▶ _HOW TO COMPLETE THIS TASK_: Gather each line of the entries below that includes "more".

(Stored records)
* * * * * * * * *
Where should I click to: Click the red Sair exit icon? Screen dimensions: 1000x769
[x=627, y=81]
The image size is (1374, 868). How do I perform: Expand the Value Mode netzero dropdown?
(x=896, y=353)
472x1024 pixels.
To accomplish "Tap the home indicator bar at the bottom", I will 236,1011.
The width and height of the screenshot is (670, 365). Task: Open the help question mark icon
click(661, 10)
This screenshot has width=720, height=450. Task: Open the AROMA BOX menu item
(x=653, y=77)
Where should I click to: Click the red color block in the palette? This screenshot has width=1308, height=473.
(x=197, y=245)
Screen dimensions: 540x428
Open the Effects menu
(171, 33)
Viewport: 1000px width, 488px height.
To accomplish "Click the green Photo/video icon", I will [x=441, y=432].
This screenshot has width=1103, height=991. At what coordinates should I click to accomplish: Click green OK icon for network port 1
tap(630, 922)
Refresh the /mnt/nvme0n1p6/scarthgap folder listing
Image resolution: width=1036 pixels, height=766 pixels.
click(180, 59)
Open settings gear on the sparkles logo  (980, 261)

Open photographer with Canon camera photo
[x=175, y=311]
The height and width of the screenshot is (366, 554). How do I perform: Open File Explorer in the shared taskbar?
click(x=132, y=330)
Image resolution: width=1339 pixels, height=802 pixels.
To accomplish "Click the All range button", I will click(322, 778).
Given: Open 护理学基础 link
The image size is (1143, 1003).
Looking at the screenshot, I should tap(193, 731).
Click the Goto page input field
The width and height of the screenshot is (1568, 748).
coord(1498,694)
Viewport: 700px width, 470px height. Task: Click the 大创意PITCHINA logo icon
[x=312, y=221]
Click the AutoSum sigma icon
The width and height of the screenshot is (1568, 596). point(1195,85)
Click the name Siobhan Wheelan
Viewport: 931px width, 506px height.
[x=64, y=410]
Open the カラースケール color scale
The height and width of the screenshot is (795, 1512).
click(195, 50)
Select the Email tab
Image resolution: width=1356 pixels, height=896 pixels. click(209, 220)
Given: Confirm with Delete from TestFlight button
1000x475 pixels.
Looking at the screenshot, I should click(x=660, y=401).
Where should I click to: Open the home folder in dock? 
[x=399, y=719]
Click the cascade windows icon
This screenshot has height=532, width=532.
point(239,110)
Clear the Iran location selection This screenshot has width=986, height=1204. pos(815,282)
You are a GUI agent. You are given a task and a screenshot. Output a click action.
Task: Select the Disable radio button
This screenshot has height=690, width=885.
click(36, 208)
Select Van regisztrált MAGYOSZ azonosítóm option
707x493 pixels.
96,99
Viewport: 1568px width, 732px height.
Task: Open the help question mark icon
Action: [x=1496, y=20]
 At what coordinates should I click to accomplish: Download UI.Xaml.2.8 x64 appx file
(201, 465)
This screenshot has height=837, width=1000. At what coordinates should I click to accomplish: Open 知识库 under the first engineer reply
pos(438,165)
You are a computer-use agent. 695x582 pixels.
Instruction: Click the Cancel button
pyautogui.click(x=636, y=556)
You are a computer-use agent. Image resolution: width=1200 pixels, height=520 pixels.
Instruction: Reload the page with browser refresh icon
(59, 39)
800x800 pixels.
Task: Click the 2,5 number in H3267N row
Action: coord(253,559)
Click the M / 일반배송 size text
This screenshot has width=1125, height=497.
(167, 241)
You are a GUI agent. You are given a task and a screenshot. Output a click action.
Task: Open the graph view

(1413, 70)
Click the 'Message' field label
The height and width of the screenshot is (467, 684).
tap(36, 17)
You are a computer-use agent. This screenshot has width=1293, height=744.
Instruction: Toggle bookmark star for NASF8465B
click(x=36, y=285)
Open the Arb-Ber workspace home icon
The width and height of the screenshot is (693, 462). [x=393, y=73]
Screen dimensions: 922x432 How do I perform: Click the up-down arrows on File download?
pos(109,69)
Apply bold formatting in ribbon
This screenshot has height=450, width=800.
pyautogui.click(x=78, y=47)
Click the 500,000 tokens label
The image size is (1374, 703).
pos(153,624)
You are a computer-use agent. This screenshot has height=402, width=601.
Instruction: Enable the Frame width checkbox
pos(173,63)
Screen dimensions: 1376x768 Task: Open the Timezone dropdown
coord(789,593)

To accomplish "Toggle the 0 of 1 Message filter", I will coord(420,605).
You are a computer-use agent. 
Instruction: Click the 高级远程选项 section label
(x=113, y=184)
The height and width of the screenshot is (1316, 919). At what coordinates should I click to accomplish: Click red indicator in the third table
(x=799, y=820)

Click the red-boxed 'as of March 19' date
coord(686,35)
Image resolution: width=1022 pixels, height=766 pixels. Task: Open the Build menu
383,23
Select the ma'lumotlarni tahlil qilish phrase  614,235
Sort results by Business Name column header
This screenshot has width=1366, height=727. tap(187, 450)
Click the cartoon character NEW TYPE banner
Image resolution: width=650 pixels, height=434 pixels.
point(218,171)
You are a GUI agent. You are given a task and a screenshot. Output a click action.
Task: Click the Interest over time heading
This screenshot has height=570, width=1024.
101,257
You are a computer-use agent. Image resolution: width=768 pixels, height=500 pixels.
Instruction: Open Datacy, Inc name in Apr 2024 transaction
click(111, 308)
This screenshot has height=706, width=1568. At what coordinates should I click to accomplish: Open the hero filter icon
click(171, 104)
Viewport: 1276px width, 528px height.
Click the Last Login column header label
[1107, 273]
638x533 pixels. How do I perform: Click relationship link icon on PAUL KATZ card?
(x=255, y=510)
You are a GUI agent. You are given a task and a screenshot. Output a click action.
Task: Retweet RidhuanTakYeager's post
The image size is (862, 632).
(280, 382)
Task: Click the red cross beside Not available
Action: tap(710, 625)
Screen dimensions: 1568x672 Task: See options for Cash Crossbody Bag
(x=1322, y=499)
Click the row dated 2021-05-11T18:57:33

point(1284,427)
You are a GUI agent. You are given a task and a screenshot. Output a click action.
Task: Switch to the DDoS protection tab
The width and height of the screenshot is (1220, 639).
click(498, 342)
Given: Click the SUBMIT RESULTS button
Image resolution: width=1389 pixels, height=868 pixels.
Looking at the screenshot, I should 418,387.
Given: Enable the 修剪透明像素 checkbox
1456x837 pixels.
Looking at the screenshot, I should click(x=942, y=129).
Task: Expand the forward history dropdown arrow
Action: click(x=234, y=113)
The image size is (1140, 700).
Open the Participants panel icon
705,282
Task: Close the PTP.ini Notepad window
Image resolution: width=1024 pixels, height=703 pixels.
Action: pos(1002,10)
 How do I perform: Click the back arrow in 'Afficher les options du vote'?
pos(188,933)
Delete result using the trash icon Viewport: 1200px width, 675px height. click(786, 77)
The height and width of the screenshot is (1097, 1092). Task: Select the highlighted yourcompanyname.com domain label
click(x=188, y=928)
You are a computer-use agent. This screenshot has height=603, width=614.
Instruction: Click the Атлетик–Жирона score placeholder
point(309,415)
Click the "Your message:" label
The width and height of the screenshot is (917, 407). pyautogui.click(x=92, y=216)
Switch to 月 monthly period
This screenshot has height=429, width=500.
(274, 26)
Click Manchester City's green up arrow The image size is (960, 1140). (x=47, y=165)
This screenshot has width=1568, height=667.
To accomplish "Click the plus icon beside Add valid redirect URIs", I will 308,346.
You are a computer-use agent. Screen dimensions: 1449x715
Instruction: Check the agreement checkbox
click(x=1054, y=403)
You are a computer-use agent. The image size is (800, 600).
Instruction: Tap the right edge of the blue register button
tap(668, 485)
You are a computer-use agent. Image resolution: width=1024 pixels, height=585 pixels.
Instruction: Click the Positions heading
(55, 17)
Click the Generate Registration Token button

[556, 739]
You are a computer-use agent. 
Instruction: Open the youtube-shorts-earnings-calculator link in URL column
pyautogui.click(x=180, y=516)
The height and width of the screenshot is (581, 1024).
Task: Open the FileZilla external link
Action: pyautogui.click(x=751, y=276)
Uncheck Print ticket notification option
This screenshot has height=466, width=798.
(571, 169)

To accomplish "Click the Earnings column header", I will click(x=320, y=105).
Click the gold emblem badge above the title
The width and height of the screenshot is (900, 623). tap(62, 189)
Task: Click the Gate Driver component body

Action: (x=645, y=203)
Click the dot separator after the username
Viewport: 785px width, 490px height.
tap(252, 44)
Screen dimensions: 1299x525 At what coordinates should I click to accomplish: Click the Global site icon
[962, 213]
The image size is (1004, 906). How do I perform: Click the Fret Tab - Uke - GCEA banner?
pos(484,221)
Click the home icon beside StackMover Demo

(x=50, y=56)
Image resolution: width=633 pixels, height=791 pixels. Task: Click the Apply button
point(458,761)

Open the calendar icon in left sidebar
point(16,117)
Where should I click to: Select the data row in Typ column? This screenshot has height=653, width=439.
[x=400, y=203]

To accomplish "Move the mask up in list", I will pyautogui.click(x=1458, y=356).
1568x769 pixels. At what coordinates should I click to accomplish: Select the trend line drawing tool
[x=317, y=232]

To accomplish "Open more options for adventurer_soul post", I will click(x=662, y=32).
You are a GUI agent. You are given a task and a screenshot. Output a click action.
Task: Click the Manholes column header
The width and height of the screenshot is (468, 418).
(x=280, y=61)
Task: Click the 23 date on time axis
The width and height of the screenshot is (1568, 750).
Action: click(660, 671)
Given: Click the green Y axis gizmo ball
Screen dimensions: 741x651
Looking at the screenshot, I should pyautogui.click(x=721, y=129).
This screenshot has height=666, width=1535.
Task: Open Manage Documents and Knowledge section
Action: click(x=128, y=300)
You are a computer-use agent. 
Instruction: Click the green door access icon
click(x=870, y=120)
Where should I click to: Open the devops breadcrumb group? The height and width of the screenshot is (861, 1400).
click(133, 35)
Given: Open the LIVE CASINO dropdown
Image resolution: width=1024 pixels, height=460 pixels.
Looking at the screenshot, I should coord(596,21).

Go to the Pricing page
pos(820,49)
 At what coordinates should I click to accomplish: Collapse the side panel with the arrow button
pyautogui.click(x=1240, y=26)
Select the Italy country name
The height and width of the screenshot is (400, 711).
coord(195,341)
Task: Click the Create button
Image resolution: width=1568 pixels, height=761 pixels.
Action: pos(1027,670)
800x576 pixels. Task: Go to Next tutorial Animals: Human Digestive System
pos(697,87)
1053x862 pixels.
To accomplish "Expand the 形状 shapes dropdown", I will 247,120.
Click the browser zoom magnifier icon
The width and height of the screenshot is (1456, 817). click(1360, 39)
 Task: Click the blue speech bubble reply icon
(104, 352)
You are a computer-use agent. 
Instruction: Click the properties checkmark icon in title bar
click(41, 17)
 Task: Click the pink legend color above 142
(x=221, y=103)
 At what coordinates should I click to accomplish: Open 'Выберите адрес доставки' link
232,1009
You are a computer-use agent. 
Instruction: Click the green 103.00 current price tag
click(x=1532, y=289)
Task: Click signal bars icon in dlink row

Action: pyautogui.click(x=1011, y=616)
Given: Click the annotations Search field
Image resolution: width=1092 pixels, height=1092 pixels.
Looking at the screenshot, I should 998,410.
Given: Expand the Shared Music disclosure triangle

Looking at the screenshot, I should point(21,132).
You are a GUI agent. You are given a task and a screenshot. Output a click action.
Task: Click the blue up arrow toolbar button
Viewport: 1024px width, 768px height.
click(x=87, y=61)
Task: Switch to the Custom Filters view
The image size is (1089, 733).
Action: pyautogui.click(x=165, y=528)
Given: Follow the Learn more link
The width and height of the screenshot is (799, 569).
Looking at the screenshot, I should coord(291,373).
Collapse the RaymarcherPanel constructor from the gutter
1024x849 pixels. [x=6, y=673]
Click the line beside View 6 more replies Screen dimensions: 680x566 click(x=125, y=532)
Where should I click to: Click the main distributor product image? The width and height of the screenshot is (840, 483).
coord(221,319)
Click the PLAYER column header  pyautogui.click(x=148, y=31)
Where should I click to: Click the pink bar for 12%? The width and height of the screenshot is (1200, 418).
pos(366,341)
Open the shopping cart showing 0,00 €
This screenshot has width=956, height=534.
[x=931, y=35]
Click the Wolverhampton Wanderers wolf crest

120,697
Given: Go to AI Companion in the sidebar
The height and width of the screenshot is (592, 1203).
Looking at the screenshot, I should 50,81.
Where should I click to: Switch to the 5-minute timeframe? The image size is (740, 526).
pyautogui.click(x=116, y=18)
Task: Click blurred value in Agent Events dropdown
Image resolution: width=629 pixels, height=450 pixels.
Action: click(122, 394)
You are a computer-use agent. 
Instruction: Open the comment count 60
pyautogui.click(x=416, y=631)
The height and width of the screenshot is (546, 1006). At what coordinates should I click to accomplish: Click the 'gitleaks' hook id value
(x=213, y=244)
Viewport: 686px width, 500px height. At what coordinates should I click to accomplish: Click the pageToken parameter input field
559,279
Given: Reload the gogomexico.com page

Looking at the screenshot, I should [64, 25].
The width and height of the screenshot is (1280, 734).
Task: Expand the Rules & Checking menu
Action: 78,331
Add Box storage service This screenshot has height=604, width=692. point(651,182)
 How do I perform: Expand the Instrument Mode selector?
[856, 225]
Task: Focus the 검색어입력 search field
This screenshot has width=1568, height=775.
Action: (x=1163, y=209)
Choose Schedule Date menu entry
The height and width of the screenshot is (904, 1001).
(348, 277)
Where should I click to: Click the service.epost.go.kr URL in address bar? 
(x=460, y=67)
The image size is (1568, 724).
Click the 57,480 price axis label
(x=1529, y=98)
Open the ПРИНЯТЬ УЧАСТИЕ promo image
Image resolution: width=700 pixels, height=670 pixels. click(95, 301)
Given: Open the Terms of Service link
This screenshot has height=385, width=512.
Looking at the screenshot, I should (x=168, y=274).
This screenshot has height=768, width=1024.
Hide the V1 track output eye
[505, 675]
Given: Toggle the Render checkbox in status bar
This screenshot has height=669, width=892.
* * * * * * * * *
▶ _WORKED SOLUTION_:
To accomplish "Open more options for adventurer_soul post", I will click(x=662, y=32).
Given: Follow the Learn more link
Click the line beside View 6 more replies Screen dimensions: 680x566 click(x=125, y=532)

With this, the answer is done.